Baku / Yerevan – On Monday, Armenia and Azerbaijan exchanged accusations of violating the new ceasefire that the United States brokered to stop the fighting in the Nagorno Karabakh enclave, raising doubts about the chances of the success of the latest international effort to end the clashes raging for nearly a month.

And a third armistice within two weeks came into effect at 8:00 am local time. Within minutes, the Azerbaijani Defense Ministry said in a statement that Armenian forces bombed villages in the Tartar and Lachin regions. The Ministry of Defense in Karabakh denied this, and said that the Azerbaijani forces launched a missile attack on Armenian military positions on the northeastern side of the contact line.

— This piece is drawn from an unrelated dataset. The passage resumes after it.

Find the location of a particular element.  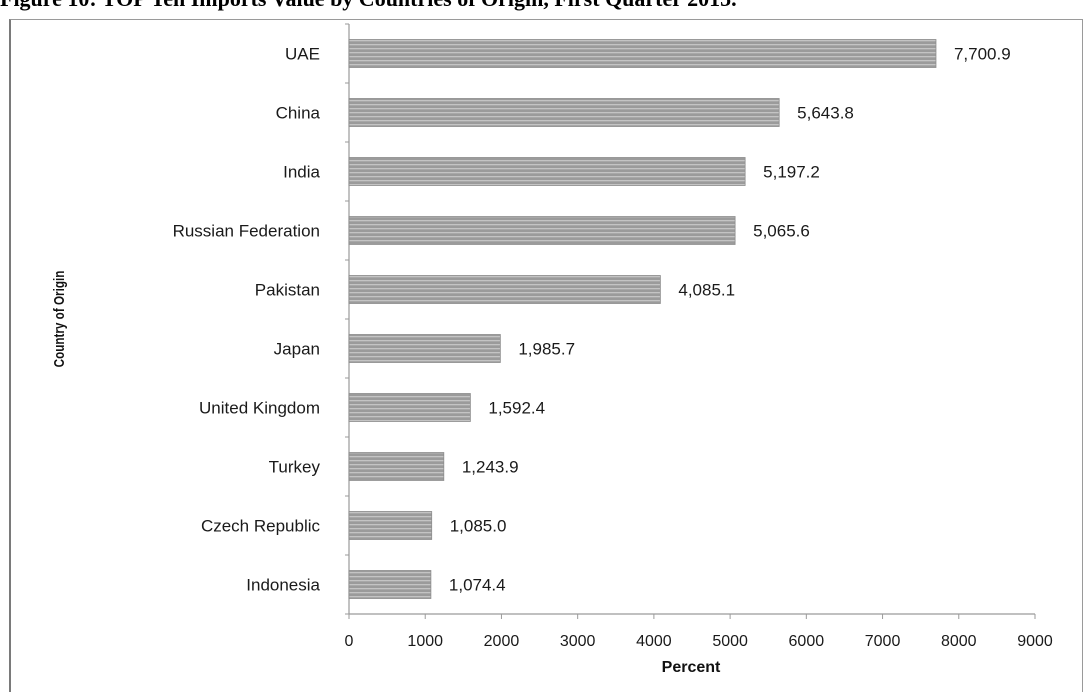

data-label: 7,700.9 is located at coordinates (982, 54).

The Armenian Ministry of Defense said in a statement that Azerbaijan violated the ceasefire around 9:00 am local time.

Ilham Aliyev: Turkish F-16s will appear if we are attacked

The recent fighting broke out in Karabakh, a mountainous region in Azerbaijan inhabited and controlled by ethnic Armenians, on September 27th. The fighting is the worst in the South Caucasus region since the 1990s, and two truces, brokered by Russia, have not held a ceasefire between the two parties.

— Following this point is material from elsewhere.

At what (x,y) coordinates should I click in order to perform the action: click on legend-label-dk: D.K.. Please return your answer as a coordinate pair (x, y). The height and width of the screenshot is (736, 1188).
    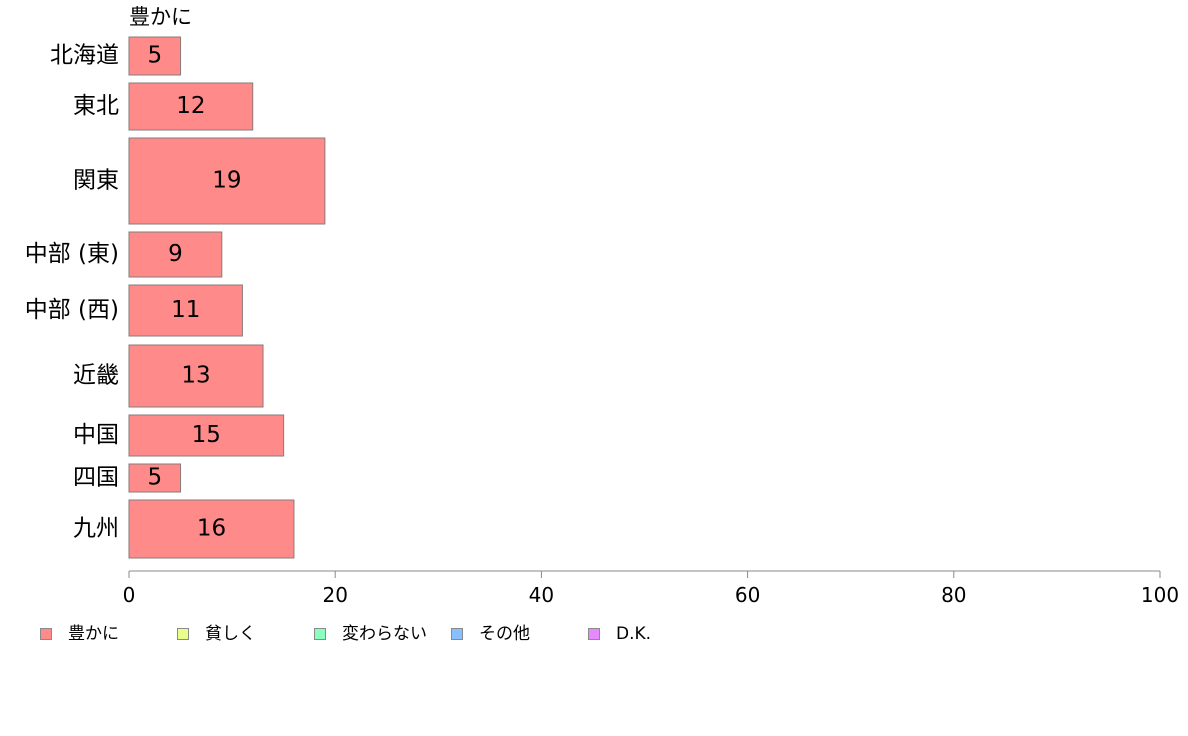
    Looking at the image, I should click on (634, 634).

The world powers are seeking to prevent the outbreak of a wider war in which Turkey may participate, which has declared its strong support for Azerbaijan, and Russia, which has concluded a defense treaty with Armenia. The conflict has strained relations between Ankara and its NATO partners.

The US efforts to calm the tension in Karabakh collide with Turkey’s incitement to its ally Baku to move forward with the option of a military solution instead of a peaceful settlement, which complicates the crisis and pushes for its prolongation.

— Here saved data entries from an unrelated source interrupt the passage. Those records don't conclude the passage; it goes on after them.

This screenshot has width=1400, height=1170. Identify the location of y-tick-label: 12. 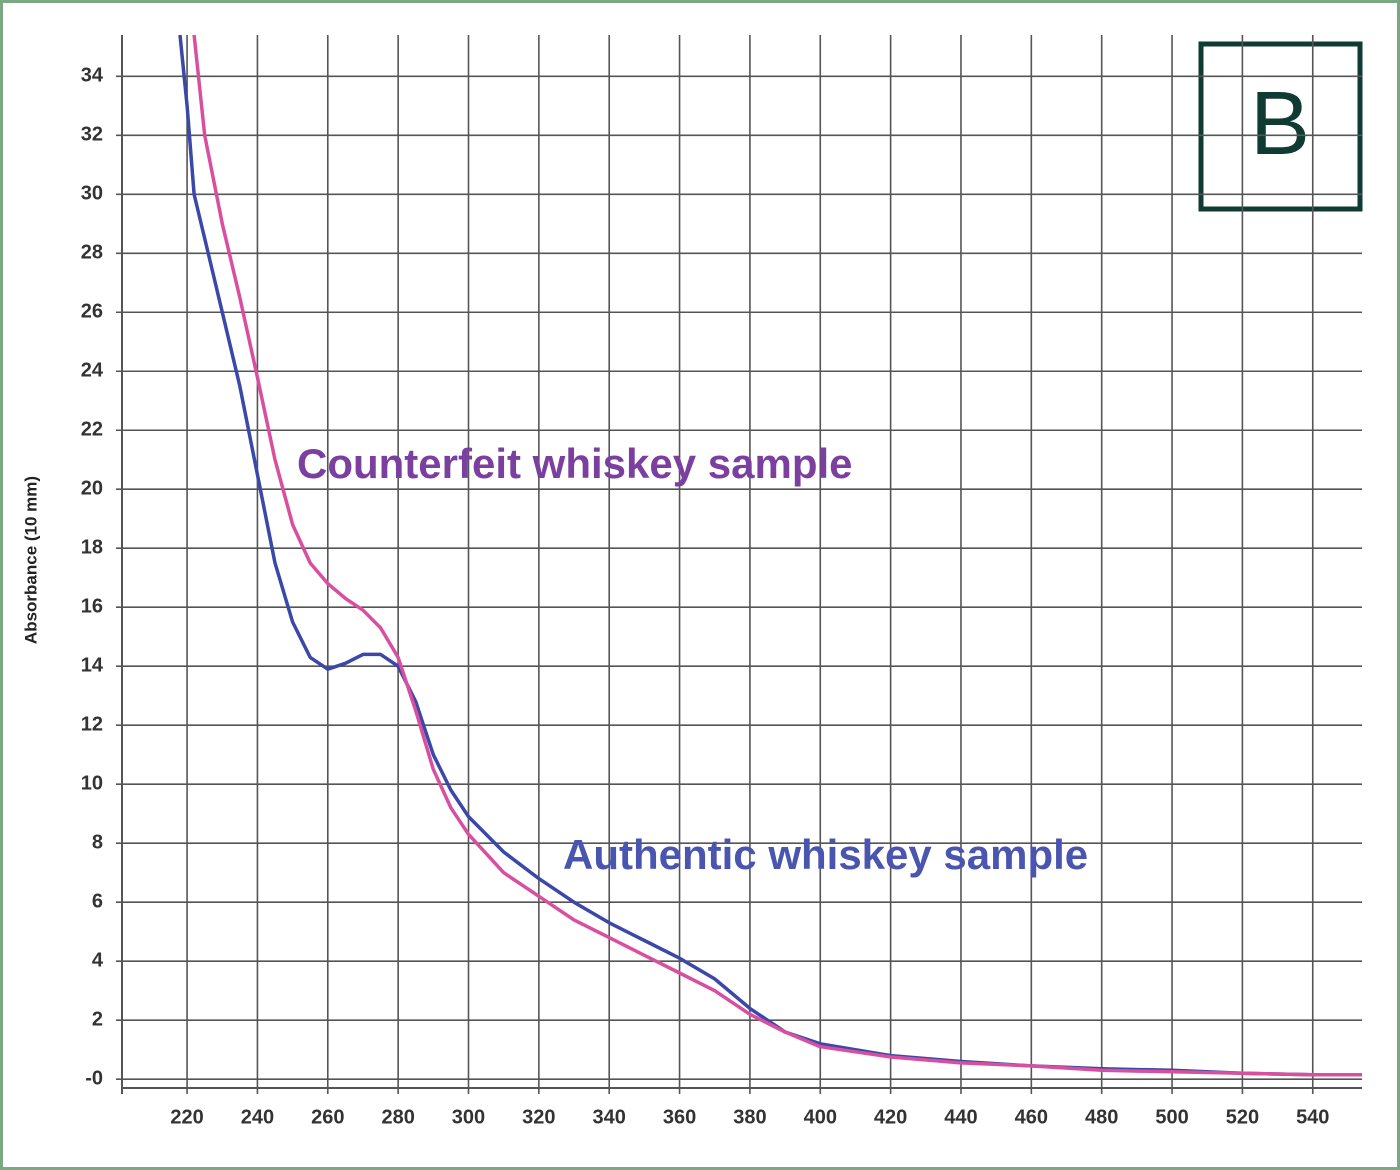
(92, 724).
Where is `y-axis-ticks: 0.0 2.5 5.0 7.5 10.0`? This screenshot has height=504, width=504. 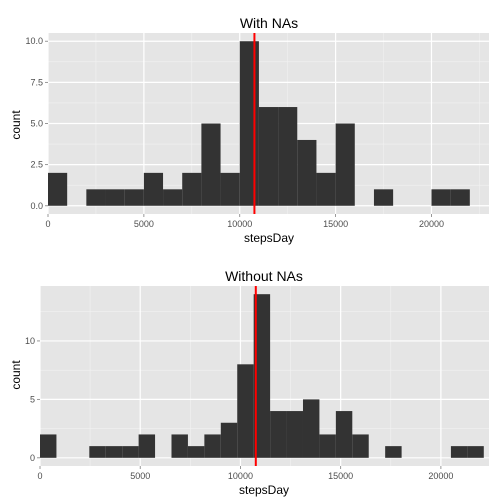 y-axis-ticks: 0.0 2.5 5.0 7.5 10.0 is located at coordinates (36, 124).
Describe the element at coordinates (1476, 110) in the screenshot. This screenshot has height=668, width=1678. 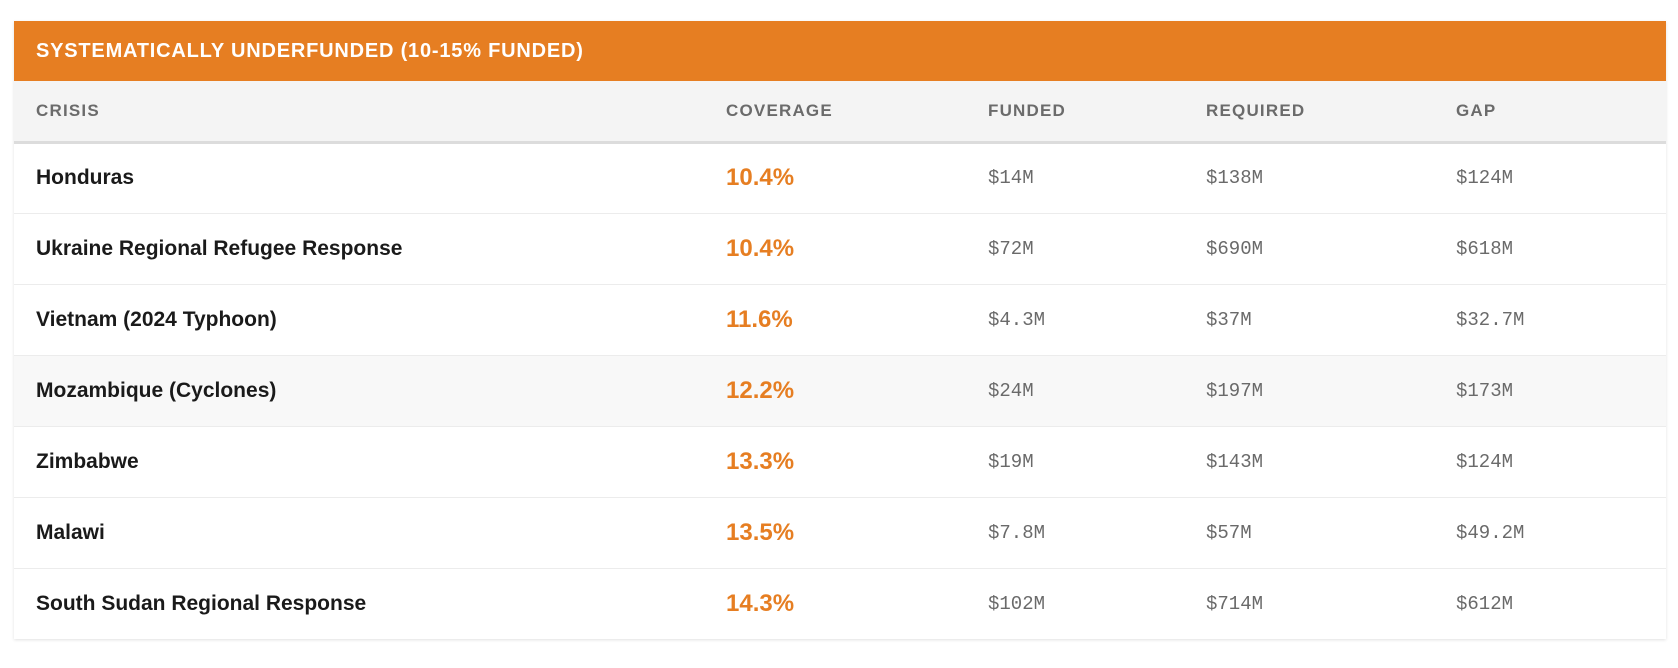
I see `column-header-gap: GAP` at that location.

Baku finds in Turkish support and Western reluctance driven by geopolitical calculations a favorable opportunity to impose its options to settle the crisis, after Ankara strengthened the fighting fronts by sending Syrian mercenaries.

A few days ago, Turkish President Recep Tayyip Erdogan denied accusations of sending Syrian fighters supported by Ankara to Karabakh to fight alongside Azerbaijan against Armenian separatist forces.

During a speech in Ankara, Erdogan stressed that “some are telling us you sent Syrian (fighters) there. We don’t have such intentions. They have a lot to do in their country, they will not go to Nagorno Karabakh.

Several countries, including France, have confirmed during the past weeks that Syrian fighters are taking part in the fighting between Armenia and Azerbaijan over Karabakh, where the majority of Armenians are. On Monday, Azerbaijani President Ilham Aliyev said, “Turkish F-16s came to Azerbaijan in the past to conduct joint exercises, and that in the event of exposure to an external attack, they will show themselves.”

The latest ceasefire agreement was reached on Sunday after talks in Washington between US Secretary of State Mike Pompeo and his Armenian and Azeri counterparts.

Representatives of the OSCE Minsk Group, formed to mediate in the conflict and led by France, Russia and the United States, also participated in the talks. The group said its heads and foreign ministers agreed to meet again in Geneva on October 29.

Karabakh province said 974 of its soldiers have been killed since September 27, and Azerbaijan says 65 Azerbaijani civilians have been killed, but it has not disclosed its military losses.